The Justice Department’s report to Congress says that the president has the power to order this spying under Article II of the Constitution and under the congressional resolution authorizating the use of force against Al Qaeda. “These NSA activities are lawful in all respects,” Gonzalez wrote in his cover letter to Senate leaders. “They represent a vital effort by the president to ensure that we have in place an early warning system to detect and prevent another catastrophic terrorist attack on America.”

However, even the most cursory understanding of constitutional law casts severe doubt on this reasoning. The Fourth Amendment protects Americans from “unreasonable searches and seizures,” and requires warrants to be issued only “upon probable cause, supported by Oath or affirmation, and particularly describing the place to be searched, and the persons or things to be seized.” The Founding Fathers would have been appalled at the idea of a warrantless search, as their language clearly shows.

Moreover, the Amendments trump both domestic law and the original language of the Constitution. In the original, Senators were selected by state legislatures; the 17th Amendment provides for direct popular vote in selecting them, and this method is now used. In the original, Congress is given the power the legislate; the First Amendment prevents Congress from passing laws that abridge freedom of religion, press, speech and assembly – the courts throw out laws that circumscribe these rights and have done for over 200 years. Logically, then, any power of the president to order warrantless searches that may have resided in his power to make war under Article II is limited by the (later) Fourth Amendment.
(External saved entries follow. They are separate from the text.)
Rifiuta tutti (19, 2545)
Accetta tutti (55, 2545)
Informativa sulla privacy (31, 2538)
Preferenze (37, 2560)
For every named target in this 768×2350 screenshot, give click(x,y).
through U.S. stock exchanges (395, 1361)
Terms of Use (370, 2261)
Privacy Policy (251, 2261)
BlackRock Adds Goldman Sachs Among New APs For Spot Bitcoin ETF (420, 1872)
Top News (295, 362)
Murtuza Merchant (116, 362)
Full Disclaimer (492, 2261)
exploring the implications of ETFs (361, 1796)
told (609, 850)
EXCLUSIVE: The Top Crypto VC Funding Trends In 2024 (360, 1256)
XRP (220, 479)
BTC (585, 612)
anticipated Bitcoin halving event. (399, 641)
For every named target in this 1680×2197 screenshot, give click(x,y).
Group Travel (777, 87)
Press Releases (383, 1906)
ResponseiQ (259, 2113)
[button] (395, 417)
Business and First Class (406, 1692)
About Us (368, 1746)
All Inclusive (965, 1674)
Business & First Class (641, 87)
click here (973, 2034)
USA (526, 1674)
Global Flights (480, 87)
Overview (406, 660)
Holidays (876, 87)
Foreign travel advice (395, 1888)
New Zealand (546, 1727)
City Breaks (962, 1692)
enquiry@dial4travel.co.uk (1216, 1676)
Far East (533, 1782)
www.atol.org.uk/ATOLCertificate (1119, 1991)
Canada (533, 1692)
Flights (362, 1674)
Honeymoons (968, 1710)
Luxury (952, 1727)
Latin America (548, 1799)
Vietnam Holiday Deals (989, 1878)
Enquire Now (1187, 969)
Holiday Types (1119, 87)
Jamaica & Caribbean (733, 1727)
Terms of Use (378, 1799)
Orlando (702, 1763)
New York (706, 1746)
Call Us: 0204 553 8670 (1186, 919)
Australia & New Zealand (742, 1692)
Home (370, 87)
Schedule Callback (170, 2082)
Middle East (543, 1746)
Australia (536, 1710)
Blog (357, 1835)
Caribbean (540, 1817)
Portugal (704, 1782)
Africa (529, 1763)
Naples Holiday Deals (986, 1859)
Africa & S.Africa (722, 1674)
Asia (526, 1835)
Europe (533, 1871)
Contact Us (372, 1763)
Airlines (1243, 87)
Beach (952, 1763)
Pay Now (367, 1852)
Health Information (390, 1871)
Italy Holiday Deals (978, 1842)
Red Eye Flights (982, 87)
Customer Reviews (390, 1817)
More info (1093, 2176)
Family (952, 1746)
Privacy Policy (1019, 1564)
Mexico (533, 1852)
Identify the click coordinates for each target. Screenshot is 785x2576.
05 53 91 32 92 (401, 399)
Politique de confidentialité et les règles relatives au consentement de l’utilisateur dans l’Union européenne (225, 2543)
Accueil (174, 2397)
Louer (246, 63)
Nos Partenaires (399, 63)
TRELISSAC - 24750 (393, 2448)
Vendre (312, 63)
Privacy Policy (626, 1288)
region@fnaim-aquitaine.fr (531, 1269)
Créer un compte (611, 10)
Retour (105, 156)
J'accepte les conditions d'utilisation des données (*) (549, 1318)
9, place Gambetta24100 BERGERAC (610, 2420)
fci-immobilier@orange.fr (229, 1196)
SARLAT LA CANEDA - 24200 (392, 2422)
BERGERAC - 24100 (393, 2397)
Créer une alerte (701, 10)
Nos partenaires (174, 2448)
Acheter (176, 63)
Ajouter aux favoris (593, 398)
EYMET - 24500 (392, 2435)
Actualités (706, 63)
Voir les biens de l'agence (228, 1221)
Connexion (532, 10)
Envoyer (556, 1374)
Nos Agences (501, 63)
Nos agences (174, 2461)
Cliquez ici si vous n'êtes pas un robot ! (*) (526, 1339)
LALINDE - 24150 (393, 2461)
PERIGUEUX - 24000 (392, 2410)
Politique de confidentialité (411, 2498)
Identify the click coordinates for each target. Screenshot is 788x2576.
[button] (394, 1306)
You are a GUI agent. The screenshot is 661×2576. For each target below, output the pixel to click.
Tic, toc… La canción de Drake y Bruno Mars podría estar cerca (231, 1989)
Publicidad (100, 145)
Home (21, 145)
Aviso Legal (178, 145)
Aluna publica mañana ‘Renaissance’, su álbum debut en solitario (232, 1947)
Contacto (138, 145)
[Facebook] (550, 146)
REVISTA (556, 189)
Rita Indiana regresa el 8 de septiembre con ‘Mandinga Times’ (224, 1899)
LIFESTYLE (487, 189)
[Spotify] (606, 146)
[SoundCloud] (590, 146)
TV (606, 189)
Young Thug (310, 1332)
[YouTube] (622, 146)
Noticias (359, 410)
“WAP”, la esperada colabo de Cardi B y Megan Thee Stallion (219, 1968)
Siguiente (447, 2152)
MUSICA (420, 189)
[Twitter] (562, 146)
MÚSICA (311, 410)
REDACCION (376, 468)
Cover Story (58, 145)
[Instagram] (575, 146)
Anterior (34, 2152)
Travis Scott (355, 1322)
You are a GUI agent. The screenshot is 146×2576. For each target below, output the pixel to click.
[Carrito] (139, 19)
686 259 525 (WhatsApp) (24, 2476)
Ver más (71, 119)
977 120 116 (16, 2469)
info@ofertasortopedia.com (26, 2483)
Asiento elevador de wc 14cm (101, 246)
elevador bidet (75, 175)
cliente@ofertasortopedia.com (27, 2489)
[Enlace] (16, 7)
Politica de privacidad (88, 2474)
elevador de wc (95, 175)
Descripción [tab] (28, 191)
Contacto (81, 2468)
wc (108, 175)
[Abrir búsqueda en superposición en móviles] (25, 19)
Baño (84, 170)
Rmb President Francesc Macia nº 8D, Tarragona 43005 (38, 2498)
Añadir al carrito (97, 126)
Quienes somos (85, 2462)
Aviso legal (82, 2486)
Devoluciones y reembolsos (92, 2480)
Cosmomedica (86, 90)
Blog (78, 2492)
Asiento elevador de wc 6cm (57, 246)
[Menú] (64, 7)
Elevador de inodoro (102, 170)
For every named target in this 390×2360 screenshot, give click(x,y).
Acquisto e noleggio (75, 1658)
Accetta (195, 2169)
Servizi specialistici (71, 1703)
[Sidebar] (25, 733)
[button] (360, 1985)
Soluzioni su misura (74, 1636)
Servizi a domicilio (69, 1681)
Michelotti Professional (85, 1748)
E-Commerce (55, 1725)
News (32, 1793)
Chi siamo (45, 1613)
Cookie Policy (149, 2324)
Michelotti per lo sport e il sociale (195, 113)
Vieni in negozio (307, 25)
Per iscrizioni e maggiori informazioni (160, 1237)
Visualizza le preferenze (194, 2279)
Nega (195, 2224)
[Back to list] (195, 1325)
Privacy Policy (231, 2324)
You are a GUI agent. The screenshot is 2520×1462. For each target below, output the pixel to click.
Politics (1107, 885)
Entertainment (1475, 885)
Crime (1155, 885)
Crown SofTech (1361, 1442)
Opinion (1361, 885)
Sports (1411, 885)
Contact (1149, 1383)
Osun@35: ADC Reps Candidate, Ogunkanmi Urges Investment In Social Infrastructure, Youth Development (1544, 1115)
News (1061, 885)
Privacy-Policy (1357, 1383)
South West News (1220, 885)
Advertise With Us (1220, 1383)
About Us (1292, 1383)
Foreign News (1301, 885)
Only another amendment can affect these protections, just as the 21st Amendment repealed the 18th that provided for prohibition of alcohol. There is no such amendment affecting the 4th.

Along the same lines, legislation is subordinate to the constitution and ratified international treaties. Any power congress may have given the president when it authorized the use of “all necessary” force against Al Qaeda is limited to those powers that are within constitutional boundaries. The attorney general and others who support the warrantless spying will argue that it is necessary to protect America from attack, claiming that the spying is only done against those who are known members of or suspected of contact with Al Qaeda. Proof would be nice. Proof that would stand up in court would be better. Unsubstantiated denunciation is appropriate only within a Stalinist regime.

Finally, if the president is allowed to ignore one amendment to the constitution because he needs the added power to protect America, surely he is allowed to ignore all of them, and in fact the rest of the constitution as well. So, good-bye to the two-term limits set in the 22nd Amendment. And for that matter, the next election becomes optional as well. At least when the Roman Senate handed the Republic over to a dictator, Octavian was a competent administrator. Mr. Bush is a failed oil man – who surely should not be allowed to the power he claims.